Starting with the first line, output the data exactly through to the end.

[Collected data]
————
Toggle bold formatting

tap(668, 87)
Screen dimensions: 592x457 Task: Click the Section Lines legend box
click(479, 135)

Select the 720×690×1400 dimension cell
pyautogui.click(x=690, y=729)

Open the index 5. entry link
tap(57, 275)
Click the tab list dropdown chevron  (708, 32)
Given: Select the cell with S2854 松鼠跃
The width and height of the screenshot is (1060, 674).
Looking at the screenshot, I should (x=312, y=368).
————
## Answer:
Toggle bold formatting

tap(668, 87)
Screen dimensions: 592x457 Task: Click the Section Lines legend box
click(479, 135)

Select the 720×690×1400 dimension cell
pyautogui.click(x=690, y=729)

Open the index 5. entry link
tap(57, 275)
Click the tab list dropdown chevron  (708, 32)
Given: Select the cell with S2854 松鼠跃
The width and height of the screenshot is (1060, 674).
Looking at the screenshot, I should (x=312, y=368).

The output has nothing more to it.